-- Material provided follows --

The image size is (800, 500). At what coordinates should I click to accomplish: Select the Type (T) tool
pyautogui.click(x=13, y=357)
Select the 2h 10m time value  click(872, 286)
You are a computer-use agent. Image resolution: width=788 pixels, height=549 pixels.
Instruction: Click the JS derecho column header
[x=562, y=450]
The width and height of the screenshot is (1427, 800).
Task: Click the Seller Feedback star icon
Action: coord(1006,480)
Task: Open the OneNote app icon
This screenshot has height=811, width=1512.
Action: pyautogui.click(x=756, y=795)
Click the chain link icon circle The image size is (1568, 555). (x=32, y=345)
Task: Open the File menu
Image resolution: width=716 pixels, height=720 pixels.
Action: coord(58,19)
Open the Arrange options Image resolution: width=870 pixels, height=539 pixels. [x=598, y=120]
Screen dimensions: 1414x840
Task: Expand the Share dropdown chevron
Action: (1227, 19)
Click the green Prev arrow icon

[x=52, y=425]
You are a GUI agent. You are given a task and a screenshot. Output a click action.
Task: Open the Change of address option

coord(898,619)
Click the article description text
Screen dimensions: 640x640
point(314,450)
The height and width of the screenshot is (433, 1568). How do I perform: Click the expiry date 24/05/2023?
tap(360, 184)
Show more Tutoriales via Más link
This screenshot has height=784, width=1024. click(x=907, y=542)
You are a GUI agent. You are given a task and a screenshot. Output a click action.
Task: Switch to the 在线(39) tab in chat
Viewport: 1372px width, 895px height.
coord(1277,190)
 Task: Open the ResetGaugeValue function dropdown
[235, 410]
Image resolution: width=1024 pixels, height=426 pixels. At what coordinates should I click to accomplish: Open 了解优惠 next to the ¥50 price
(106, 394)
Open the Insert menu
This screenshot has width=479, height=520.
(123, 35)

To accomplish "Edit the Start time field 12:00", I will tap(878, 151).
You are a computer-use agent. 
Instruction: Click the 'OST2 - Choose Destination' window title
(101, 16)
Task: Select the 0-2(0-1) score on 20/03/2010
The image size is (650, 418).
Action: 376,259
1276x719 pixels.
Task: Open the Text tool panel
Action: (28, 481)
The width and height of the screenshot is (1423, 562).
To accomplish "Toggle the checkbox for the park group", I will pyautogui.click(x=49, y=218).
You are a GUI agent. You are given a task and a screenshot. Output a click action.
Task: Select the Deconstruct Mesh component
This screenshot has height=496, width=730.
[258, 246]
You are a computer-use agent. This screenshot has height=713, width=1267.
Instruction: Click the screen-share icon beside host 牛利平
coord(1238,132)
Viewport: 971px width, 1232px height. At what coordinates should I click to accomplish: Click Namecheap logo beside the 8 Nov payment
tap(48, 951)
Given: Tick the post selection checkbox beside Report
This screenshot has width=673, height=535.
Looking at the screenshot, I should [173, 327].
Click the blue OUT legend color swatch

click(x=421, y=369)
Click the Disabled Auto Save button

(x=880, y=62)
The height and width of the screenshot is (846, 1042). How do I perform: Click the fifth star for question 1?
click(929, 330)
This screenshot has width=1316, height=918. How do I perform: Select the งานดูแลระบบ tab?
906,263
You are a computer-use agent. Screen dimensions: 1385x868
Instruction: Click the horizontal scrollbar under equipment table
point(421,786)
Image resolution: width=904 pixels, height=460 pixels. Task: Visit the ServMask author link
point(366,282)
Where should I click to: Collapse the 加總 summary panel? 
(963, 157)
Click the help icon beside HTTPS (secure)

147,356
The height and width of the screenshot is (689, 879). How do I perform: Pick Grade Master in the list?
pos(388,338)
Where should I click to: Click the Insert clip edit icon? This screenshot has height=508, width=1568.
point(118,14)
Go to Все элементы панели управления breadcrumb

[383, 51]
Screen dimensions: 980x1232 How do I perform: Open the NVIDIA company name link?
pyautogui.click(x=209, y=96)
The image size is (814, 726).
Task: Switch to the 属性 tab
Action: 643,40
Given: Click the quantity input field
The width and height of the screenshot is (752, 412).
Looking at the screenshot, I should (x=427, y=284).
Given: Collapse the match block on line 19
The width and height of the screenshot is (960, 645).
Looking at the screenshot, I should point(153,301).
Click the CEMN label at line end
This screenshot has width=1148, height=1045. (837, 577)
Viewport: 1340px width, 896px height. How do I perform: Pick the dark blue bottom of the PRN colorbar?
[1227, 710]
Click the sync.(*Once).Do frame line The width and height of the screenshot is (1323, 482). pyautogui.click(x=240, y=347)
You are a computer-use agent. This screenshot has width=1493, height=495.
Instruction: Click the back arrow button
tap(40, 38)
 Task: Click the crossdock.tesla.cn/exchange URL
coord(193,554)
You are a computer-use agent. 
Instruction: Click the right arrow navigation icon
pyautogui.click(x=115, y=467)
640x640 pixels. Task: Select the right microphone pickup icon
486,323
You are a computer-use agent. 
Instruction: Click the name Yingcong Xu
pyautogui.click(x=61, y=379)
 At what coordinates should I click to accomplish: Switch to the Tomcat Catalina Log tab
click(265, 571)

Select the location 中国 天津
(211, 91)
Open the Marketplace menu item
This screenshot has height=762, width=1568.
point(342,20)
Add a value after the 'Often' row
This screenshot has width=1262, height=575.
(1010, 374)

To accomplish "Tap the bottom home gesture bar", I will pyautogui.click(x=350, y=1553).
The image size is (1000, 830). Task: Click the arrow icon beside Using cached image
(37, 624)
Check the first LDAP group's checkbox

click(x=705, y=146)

-- Material provided concluded --

_Exercise goal:_ From the first line to the last, copy the records without alteration.

_Worked solution:_
The image size is (800, 500). At what coordinates should I click to accomplish: Select the Type (T) tool
pyautogui.click(x=13, y=357)
Select the 2h 10m time value  click(872, 286)
You are a computer-use agent. Image resolution: width=788 pixels, height=549 pixels.
Instruction: Click the JS derecho column header
[x=562, y=450]
The width and height of the screenshot is (1427, 800).
Task: Click the Seller Feedback star icon
Action: coord(1006,480)
Task: Open the OneNote app icon
This screenshot has height=811, width=1512.
Action: pyautogui.click(x=756, y=795)
Click the chain link icon circle The image size is (1568, 555). (x=32, y=345)
Task: Open the File menu
Image resolution: width=716 pixels, height=720 pixels.
Action: coord(58,19)
Open the Arrange options Image resolution: width=870 pixels, height=539 pixels. [x=598, y=120]
Screen dimensions: 1414x840
Task: Expand the Share dropdown chevron
Action: (1227, 19)
Click the green Prev arrow icon

[x=52, y=425]
You are a GUI agent. You are given a task and a screenshot. Output a click action.
Task: Open the Change of address option

coord(898,619)
Click the article description text
Screen dimensions: 640x640
point(314,450)
The height and width of the screenshot is (433, 1568). How do I perform: Click the expiry date 24/05/2023?
tap(360, 184)
Show more Tutoriales via Más link
This screenshot has height=784, width=1024. click(x=907, y=542)
You are a GUI agent. You are given a task and a screenshot. Output a click action.
Task: Switch to the 在线(39) tab in chat
Viewport: 1372px width, 895px height.
coord(1277,190)
 Task: Open the ResetGaugeValue function dropdown
[235, 410]
Image resolution: width=1024 pixels, height=426 pixels. At what coordinates should I click to accomplish: Open 了解优惠 next to the ¥50 price
(106, 394)
Open the Insert menu
This screenshot has width=479, height=520.
(123, 35)

To accomplish "Edit the Start time field 12:00", I will tap(878, 151).
You are a computer-use agent. 
Instruction: Click the 'OST2 - Choose Destination' window title
(101, 16)
Task: Select the 0-2(0-1) score on 20/03/2010
The image size is (650, 418).
Action: 376,259
1276x719 pixels.
Task: Open the Text tool panel
Action: (28, 481)
The width and height of the screenshot is (1423, 562).
To accomplish "Toggle the checkbox for the park group", I will pyautogui.click(x=49, y=218).
You are a GUI agent. You are given a task and a screenshot. Output a click action.
Task: Select the Deconstruct Mesh component
This screenshot has height=496, width=730.
[258, 246]
You are a computer-use agent. This screenshot has height=713, width=1267.
Instruction: Click the screen-share icon beside host 牛利平
coord(1238,132)
Viewport: 971px width, 1232px height. At what coordinates should I click to accomplish: Click Namecheap logo beside the 8 Nov payment
tap(48, 951)
Given: Tick the post selection checkbox beside Report
This screenshot has width=673, height=535.
Looking at the screenshot, I should [173, 327].
Click the blue OUT legend color swatch

click(x=421, y=369)
Click the Disabled Auto Save button

(x=880, y=62)
The height and width of the screenshot is (846, 1042). How do I perform: Click the fifth star for question 1?
click(929, 330)
This screenshot has width=1316, height=918. How do I perform: Select the งานดูแลระบบ tab?
906,263
You are a computer-use agent. Screen dimensions: 1385x868
Instruction: Click the horizontal scrollbar under equipment table
point(421,786)
Image resolution: width=904 pixels, height=460 pixels. Task: Visit the ServMask author link
point(366,282)
Where should I click to: Collapse the 加總 summary panel? 
(963, 157)
Click the help icon beside HTTPS (secure)

147,356
The height and width of the screenshot is (689, 879). How do I perform: Pick Grade Master in the list?
pos(388,338)
Where should I click to: Click the Insert clip edit icon? This screenshot has height=508, width=1568.
point(118,14)
Go to Все элементы панели управления breadcrumb

[383, 51]
Screen dimensions: 980x1232 How do I perform: Open the NVIDIA company name link?
pyautogui.click(x=209, y=96)
The image size is (814, 726).
Task: Switch to the 属性 tab
Action: 643,40
Given: Click the quantity input field
The width and height of the screenshot is (752, 412).
Looking at the screenshot, I should (x=427, y=284).
Given: Collapse the match block on line 19
The width and height of the screenshot is (960, 645).
Looking at the screenshot, I should point(153,301).
Click the CEMN label at line end
This screenshot has width=1148, height=1045. (837, 577)
Viewport: 1340px width, 896px height. How do I perform: Pick the dark blue bottom of the PRN colorbar?
[1227, 710]
Click the sync.(*Once).Do frame line The width and height of the screenshot is (1323, 482). pyautogui.click(x=240, y=347)
You are a computer-use agent. This screenshot has width=1493, height=495.
Instruction: Click the back arrow button
tap(40, 38)
 Task: Click the crossdock.tesla.cn/exchange URL
coord(193,554)
You are a computer-use agent. 
Instruction: Click the right arrow navigation icon
pyautogui.click(x=115, y=467)
640x640 pixels. Task: Select the right microphone pickup icon
486,323
You are a computer-use agent. 
Instruction: Click the name Yingcong Xu
pyautogui.click(x=61, y=379)
 At what coordinates should I click to accomplish: Switch to the Tomcat Catalina Log tab
click(265, 571)

Select the location 中国 天津
(211, 91)
Open the Marketplace menu item
This screenshot has height=762, width=1568.
point(342,20)
Add a value after the 'Often' row
This screenshot has width=1262, height=575.
(1010, 374)

To accomplish "Tap the bottom home gesture bar", I will pyautogui.click(x=350, y=1553).
The image size is (1000, 830). Task: Click the arrow icon beside Using cached image
(37, 624)
Check the first LDAP group's checkbox

click(x=705, y=146)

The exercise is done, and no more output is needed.